Your task. Please give an exact transcription of the records shown below.

Collected data:
|---|

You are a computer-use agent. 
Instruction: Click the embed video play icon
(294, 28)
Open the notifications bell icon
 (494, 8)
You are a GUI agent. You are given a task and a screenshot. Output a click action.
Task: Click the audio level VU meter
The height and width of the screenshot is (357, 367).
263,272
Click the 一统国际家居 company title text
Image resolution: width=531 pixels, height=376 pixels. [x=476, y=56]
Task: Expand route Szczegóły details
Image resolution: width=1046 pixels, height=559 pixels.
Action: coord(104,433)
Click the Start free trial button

|---|

Result.
You are a computer-use agent. 
Instruction: Click the embed video play icon
(294, 28)
Open the notifications bell icon
 (494, 8)
You are a GUI agent. You are given a task and a screenshot. Output a click action.
Task: Click the audio level VU meter
The height and width of the screenshot is (357, 367).
263,272
Click the 一统国际家居 company title text
Image resolution: width=531 pixels, height=376 pixels. [x=476, y=56]
Task: Expand route Szczegóły details
Image resolution: width=1046 pixels, height=559 pixels.
Action: coord(104,433)
Click the Start free trial button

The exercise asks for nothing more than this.